--- START Material to process ---
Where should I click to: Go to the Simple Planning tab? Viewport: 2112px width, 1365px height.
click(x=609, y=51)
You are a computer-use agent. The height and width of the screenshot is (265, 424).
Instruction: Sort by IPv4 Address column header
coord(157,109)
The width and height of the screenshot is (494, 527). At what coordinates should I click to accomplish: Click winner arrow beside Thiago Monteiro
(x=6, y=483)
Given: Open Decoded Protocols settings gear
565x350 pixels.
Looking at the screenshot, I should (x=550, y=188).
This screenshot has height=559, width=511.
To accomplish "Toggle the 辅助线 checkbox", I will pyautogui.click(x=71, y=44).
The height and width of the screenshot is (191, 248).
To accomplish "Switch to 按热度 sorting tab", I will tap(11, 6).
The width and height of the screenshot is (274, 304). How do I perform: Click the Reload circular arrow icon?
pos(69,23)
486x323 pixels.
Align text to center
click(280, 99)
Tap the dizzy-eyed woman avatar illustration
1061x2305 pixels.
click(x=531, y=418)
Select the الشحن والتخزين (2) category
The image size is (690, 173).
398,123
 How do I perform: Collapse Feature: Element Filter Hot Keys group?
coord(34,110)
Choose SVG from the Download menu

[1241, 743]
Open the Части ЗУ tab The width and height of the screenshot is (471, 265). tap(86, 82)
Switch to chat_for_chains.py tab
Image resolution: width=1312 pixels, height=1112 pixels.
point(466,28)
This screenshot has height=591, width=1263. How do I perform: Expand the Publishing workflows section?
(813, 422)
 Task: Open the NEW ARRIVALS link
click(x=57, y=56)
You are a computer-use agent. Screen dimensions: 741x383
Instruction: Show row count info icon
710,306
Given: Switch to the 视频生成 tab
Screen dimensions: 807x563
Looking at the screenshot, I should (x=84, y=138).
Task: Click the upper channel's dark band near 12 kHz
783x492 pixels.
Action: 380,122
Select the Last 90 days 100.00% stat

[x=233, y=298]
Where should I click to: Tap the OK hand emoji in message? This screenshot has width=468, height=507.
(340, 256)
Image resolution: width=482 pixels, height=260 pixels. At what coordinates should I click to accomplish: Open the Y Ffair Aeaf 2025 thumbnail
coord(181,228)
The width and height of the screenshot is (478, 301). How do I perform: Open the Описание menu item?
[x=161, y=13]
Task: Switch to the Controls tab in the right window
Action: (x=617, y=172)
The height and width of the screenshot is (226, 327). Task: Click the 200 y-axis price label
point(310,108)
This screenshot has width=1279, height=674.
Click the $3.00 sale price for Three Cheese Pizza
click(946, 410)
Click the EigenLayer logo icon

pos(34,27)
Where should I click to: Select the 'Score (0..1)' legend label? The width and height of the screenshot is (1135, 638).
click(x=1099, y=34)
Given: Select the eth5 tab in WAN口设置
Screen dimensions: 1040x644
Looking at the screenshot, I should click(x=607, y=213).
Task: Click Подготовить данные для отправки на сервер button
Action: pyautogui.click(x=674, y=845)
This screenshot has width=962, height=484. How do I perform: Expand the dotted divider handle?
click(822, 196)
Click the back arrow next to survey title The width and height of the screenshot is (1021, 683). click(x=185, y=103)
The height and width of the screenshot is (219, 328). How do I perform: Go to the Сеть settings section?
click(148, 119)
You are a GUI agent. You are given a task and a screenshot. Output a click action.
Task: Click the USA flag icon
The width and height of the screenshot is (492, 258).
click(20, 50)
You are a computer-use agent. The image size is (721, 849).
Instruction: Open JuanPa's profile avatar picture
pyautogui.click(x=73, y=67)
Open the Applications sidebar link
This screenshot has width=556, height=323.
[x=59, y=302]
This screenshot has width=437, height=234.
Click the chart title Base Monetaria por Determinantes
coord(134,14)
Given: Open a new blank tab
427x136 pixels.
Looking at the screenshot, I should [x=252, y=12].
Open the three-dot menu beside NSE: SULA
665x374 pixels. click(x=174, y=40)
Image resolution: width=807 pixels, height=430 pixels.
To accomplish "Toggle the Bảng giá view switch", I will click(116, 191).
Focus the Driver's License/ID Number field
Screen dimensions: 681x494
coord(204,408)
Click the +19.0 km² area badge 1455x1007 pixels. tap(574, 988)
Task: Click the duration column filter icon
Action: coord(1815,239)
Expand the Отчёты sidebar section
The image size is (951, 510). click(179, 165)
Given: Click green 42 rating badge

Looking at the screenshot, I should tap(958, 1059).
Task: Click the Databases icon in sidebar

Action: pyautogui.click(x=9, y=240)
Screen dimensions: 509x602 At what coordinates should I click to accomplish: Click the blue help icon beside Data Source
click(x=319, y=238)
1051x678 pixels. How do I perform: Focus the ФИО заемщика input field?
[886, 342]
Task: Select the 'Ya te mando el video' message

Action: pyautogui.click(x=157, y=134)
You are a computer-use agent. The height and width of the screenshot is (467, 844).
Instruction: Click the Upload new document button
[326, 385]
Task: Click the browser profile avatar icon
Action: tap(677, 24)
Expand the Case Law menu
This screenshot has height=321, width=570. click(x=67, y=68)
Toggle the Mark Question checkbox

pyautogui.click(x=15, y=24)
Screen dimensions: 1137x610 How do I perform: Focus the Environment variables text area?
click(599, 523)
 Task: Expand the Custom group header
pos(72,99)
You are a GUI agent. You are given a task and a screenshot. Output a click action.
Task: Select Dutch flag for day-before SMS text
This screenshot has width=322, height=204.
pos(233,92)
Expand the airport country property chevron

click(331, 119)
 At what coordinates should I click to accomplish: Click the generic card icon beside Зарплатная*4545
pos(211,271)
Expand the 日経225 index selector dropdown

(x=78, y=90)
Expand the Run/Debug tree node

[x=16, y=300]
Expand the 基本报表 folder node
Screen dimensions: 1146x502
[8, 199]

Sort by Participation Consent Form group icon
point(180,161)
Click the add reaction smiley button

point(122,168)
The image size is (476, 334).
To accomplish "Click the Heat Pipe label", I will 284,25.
--- END Material to process ---
### Given task
Render every line of the records above as a Markdown table with the columns "Row" and "Line", numbering the rows in order and leaving out blank lines.

### Answer to the exercise
| Row | Line |
|---|---|
| 1 | Where should I click to: Go to the Simple Planning tab? Viewport: 2112px width, 1365px height. |
| 2 | click(x=609, y=51) |
| 3 | You are a computer-use agent. The height and width of the screenshot is (265, 424). |
| 4 | Instruction: Sort by IPv4 Address column header |
| 5 | coord(157,109) |
| 6 | The width and height of the screenshot is (494, 527). At what coordinates should I click to accomplish: Click winner arrow beside Thiago Monteiro |
| 7 | (x=6, y=483) |
| 8 | Given: Open Decoded Protocols settings gear |
| 9 | 565x350 pixels. |
| 10 | Looking at the screenshot, I should (x=550, y=188). |
| 11 | This screenshot has height=559, width=511. |
| 12 | To accomplish "Toggle the 辅助线 checkbox", I will pyautogui.click(x=71, y=44). |
| 13 | The height and width of the screenshot is (191, 248). |
| 14 | To accomplish "Switch to 按热度 sorting tab", I will tap(11, 6). |
| 15 | The width and height of the screenshot is (274, 304). How do I perform: Click the Reload circular arrow icon? |
| 16 | pos(69,23) |
| 17 | 486x323 pixels. |
| 18 | Align text to center |
| 19 | click(280, 99) |
| 20 | Tap the dizzy-eyed woman avatar illustration |
| 21 | 1061x2305 pixels. |
| 22 | click(x=531, y=418) |
| 23 | Select the الشحن والتخزين (2) category |
| 24 | The image size is (690, 173). |
| 25 | 398,123 |
| 26 |  How do I perform: Collapse Feature: Element Filter Hot Keys group? |
| 27 | coord(34,110) |
| 28 | Choose SVG from the Download menu |
| 29 | [1241, 743] |
| 30 | Open the Части ЗУ tab The width and height of the screenshot is (471, 265). tap(86, 82) |
| 31 | Switch to chat_for_chains.py tab |
| 32 | Image resolution: width=1312 pixels, height=1112 pixels. |
| 33 | point(466,28) |
| 34 | This screenshot has height=591, width=1263. How do I perform: Expand the Publishing workflows section? |
| 35 | (813, 422) |
| 36 |  Task: Open the NEW ARRIVALS link |
| 37 | click(x=57, y=56) |
| 38 | You are a computer-use agent. Screen dimensions: 741x383 |
| 39 | Instruction: Show row count info icon |
| 40 | 710,306 |
| 41 | Given: Switch to the 视频生成 tab |
| 42 | Screen dimensions: 807x563 |
| 43 | Looking at the screenshot, I should (x=84, y=138). |
| 44 | Task: Click the upper channel's dark band near 12 kHz |
| 45 | 783x492 pixels. |
| 46 | Action: 380,122 |
| 47 | Select the Last 90 days 100.00% stat |
| 48 | [x=233, y=298] |
| 49 | Where should I click to: Tap the OK hand emoji in message? This screenshot has width=468, height=507. |
| 50 | (340, 256) |
| 51 | Image resolution: width=482 pixels, height=260 pixels. At what coordinates should I click to accomplish: Open the Y Ffair Aeaf 2025 thumbnail |
| 52 | coord(181,228) |
| 53 | The width and height of the screenshot is (478, 301). How do I perform: Open the Описание menu item? |
| 54 | [x=161, y=13] |
| 55 | Task: Switch to the Controls tab in the right window |
| 56 | Action: (x=617, y=172) |
| 57 | The height and width of the screenshot is (226, 327). Task: Click the 200 y-axis price label |
| 58 | point(310,108) |
| 59 | This screenshot has width=1279, height=674. |
| 60 | Click the $3.00 sale price for Three Cheese Pizza |
| 61 | click(946, 410) |
| 62 | Click the EigenLayer logo icon |
| 63 | pos(34,27) |
| 64 | Where should I click to: Select the 'Score (0..1)' legend label? The width and height of the screenshot is (1135, 638). |
| 65 | click(x=1099, y=34) |
| 66 | Given: Select the eth5 tab in WAN口设置 |
| 67 | Screen dimensions: 1040x644 |
| 68 | Looking at the screenshot, I should click(x=607, y=213). |
| 69 | Task: Click Подготовить данные для отправки на сервер button |
| 70 | Action: pyautogui.click(x=674, y=845) |
| 71 | This screenshot has width=962, height=484. How do I perform: Expand the dotted divider handle? |
| 72 | click(822, 196) |
| 73 | Click the back arrow next to survey title The width and height of the screenshot is (1021, 683). click(x=185, y=103) |
| 74 | The height and width of the screenshot is (219, 328). How do I perform: Go to the Сеть settings section? |
| 75 | click(148, 119) |
| 76 | You are a GUI agent. You are given a task and a screenshot. Output a click action. |
| 77 | Task: Click the USA flag icon |
| 78 | The width and height of the screenshot is (492, 258). |
| 79 | click(20, 50) |
| 80 | You are a computer-use agent. The image size is (721, 849). |
| 81 | Instruction: Open JuanPa's profile avatar picture |
| 82 | pyautogui.click(x=73, y=67) |
| 83 | Open the Applications sidebar link |
| 84 | This screenshot has width=556, height=323. |
| 85 | [x=59, y=302] |
| 86 | This screenshot has width=437, height=234. |
| 87 | Click the chart title Base Monetaria por Determinantes |
| 88 | coord(134,14) |
| 89 | Given: Open a new blank tab |
| 90 | 427x136 pixels. |
| 91 | Looking at the screenshot, I should [x=252, y=12]. |
| 92 | Open the three-dot menu beside NSE: SULA |
| 93 | 665x374 pixels. click(x=174, y=40) |
| 94 | Image resolution: width=807 pixels, height=430 pixels. |
| 95 | To accomplish "Toggle the Bảng giá view switch", I will click(116, 191). |
| 96 | Focus the Driver's License/ID Number field |
| 97 | Screen dimensions: 681x494 |
| 98 | coord(204,408) |
| 99 | Click the +19.0 km² area badge 1455x1007 pixels. tap(574, 988) |
| 100 | Task: Click the duration column filter icon |
| 101 | Action: coord(1815,239) |
| 102 | Expand the Отчёты sidebar section |
| 103 | The image size is (951, 510). click(179, 165) |
| 104 | Given: Click green 42 rating badge |
| 105 | Looking at the screenshot, I should tap(958, 1059). |
| 106 | Task: Click the Databases icon in sidebar |
| 107 | Action: pyautogui.click(x=9, y=240) |
| 108 | Screen dimensions: 509x602 At what coordinates should I click to accomplish: Click the blue help icon beside Data Source |
| 109 | click(x=319, y=238) |
| 110 | 1051x678 pixels. How do I perform: Focus the ФИО заемщика input field? |
| 111 | [886, 342] |
| 112 | Task: Select the 'Ya te mando el video' message |
| 113 | Action: pyautogui.click(x=157, y=134) |
| 114 | You are a computer-use agent. The height and width of the screenshot is (467, 844). |
| 115 | Instruction: Click the Upload new document button |
| 116 | [326, 385] |
| 117 | Task: Click the browser profile avatar icon |
| 118 | Action: tap(677, 24) |
| 119 | Expand the Case Law menu |
| 120 | This screenshot has height=321, width=570. click(x=67, y=68) |
| 121 | Toggle the Mark Question checkbox |
| 122 | pyautogui.click(x=15, y=24) |
| 123 | Screen dimensions: 1137x610 How do I perform: Focus the Environment variables text area? |
| 124 | click(599, 523) |
| 125 |  Task: Expand the Custom group header |
| 126 | pos(72,99) |
| 127 | You are a GUI agent. You are given a task and a screenshot. Output a click action. |
| 128 | Task: Select Dutch flag for day-before SMS text |
| 129 | This screenshot has width=322, height=204. |
| 130 | pos(233,92) |
| 131 | Expand the airport country property chevron |
| 132 | click(331, 119) |
| 133 |  At what coordinates should I click to accomplish: Click the generic card icon beside Зарплатная*4545 |
| 134 | pos(211,271) |
| 135 | Expand the 日経225 index selector dropdown |
| 136 | (x=78, y=90) |
| 137 | Expand the Run/Debug tree node |
| 138 | [x=16, y=300] |
| 139 | Expand the 基本报表 folder node |
| 140 | Screen dimensions: 1146x502 |
| 141 | [8, 199] |
| 142 | Sort by Participation Consent Form group icon |
| 143 | point(180,161) |
| 144 | Click the add reaction smiley button |
| 145 | point(122,168) |
| 146 | The image size is (476, 334). |
| 147 | To accomplish "Click the Heat Pipe label", I will 284,25. |